Contrary to Ken Burns’ recent documentary on the American Revolution, it was a band of Italians, the ancient Romans — not the Iroquois — who served as the model for our fledgling republic.
Thomas Jefferson, James Madison and John Adams also studied the Greek style of governance. However, America’s Founders believed that Athenian democracy insufficiently embraced the legal underpinnings of a truly egalitarian polity.
As Roger Vigneron and Jean-Francois Gerkens note in “The Emancipation of Women in Ancient Rome”: “Of course, the Romans lived in a world with many inequalities: there were slaves, peregrines and barbaric peoples. But inside the Roman people itself, the rule of juridical equality was the duty to be pursued.”
We can thank that polity of ancient Italy for pioneering this concept of equality before the law.

Historian Rufus Fears has noted that the Romans “crafted our Constitution to reflect the balanced Constitution of the Roman Republic, with the sovereignty of the people guided by the wisdom of the Senate, with a powerful executive in the form of the commander in chief, the consul.”
Indeed, John Adams wrote that “the Roman Constitution formed the noblest people and the greatest power that has ever existed.”
Writing in Smithsonian magazine, James Daley stated: “It’s not surprising that in the United States’ nascent years, comparisons to ancient Rome were common. And to this day, Rome, whose 482-year-long Republic, bookended by several hundred years of monarchy and 1,500 years of imperial rule, is still the longest the world has seen.”
In “The Age of Federalism: The Early American Republic, 1788-1800,” Stanley Elkins and Eric McKitrick observed how “The very nomenclature of government — ‘president,’ ‘senate,’ ‘congress’ — as well as the official iconography, the mottoes of state, even the architecture, would be heavily Roman.”
After defeating the British Crown, George Washington returned to his Mount Vernon “villa” for a life of rustic simplicity, emulating Rome’s Lucius Quinctius Cincinnatus. Dubbed the American Cincinnatus, our first president became our Pater Patriae (“Father of his Country”) by embracing the Roman ideals and civic virtues embodied in the motto of the Society of the Cincinnati: “He gave up everything to serve the Republic.”

Thomas Jefferson derived “All men are created equal” from an essay in the 1774 Virginia Gazette penned by his dear friend Filippo Mazzei. The third president of the United States translated “Tutti gli uomini sono per natura egualmente liberi e indipendenti” to craft our national credo.

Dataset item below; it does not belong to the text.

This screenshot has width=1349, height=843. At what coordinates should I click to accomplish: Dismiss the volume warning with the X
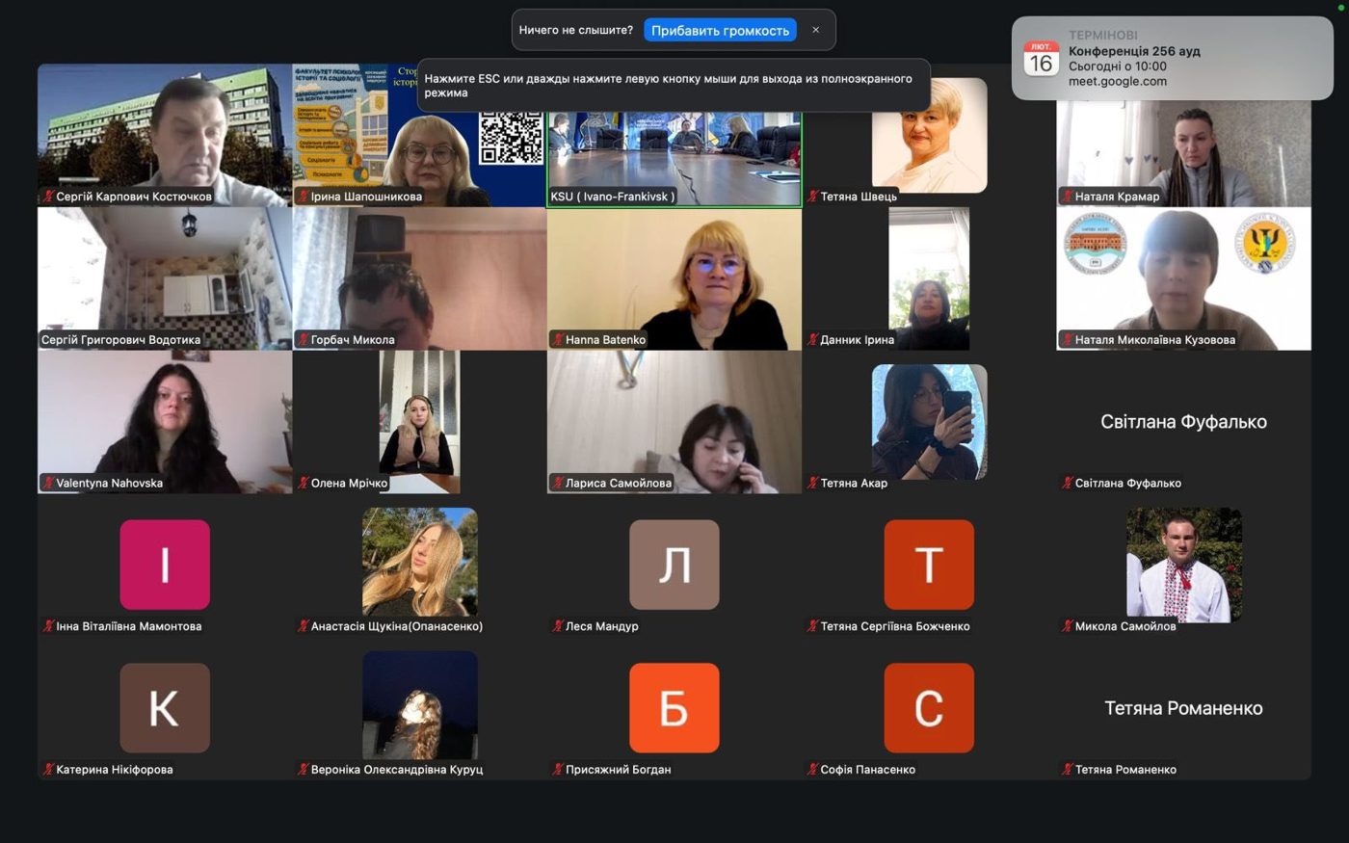coord(816,30)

When President John F. Kennedy invoked antiquity’s proudest boast — Civis Romanus sum (“I am a Roman citizen”) — at the height of the Cold War, he did so to remind the free world of the West’s foundational precept.
Indeed, the freedoms and legal protections conferred by citizenship were part and parcel of ancient Rome’s revolutionary res publica, or republic. Having forged a polity of laws and not men, the Romans held that equality before the law was paramount. Moreover, the Twelve Tables of Rome limited what both individuals and the government could do.

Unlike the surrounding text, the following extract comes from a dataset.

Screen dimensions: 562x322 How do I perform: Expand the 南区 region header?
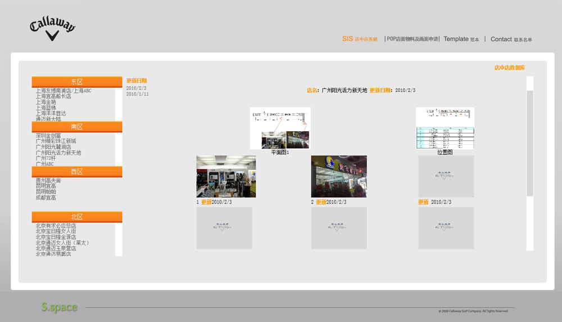(x=77, y=127)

As Thomas F. Madden stated in “Empires of Trust”: “For the Romans, all political power resided with the people. The people of Rome chose their representatives to serve in popular assemblies. Over the centuries, various assemblies rose and fell in importance, but all of them were the legal means by which the people exerted their authority.”
The Italic influence on our government has echoed through the centuries. It can be seen in the design of the White House and the Capitol, and in the Great Seal of the United States of America on the dollar, which bears the Latin phrase “E pluribus unum” (“Out of many, one”). And when POTUS 47 delivers the next State of the Union address in the House of Representatives, take note of the two bronze fasces — symbols of Roman magisterial authority — beside him.
How much richer would Burns’ docuseries have been had it mentioned at least some of these influences?
Fra Noi Embrace Your Inner Italian
I read your very informative and thoughful article in this month’s issue of Fra Noi (Vol. 66, Issue 3, p. 15 (March 2026)). I am sure that your readers also greatly appreciated your contribution.
Anyone wanting to dive deeper into America’s ancient intellectual inheritance might consider these two books:
Carl J. Richard, Greeks and Romans Bearing Gifts: How the Ancients Inspired the Founding Fathers (Roland and Littlefield Publishers: Lanham, MD 2009); and
Thomas E. Ricks, First Principles: What America’s Founders Learned from the Greeks and Romans and How That Shaped Our Country (Harper Collins Publishers: New York 2020).
An in-depth article directly discussing Mazzei’s contribution to American thought is G. Schiavo, “Philip Mazzei and the Declaration of Independence” (1976), https://onlinelibrary.wiley.com/doi/pdf.10111/j.2050-411x.1976.tb0037.x. He later corresponded with Jefferson on a variety of subjects (e.g. Nov. 27, 1779, Dec. 5, 1779, Dec. 12, 1779, December 18, 1770, Jan. 9, 1780). See Founders Online, https://founders.archies.gov (and use the advanced search function). Earlier, Mazzei had collaborated with Jefferson in 1774 on creating a wine and oil agricultural company.
Once again, thank you Rosario for your timely insights.
Thomas Jaconetty
Chicago
And thank you for the kind words, Thomas.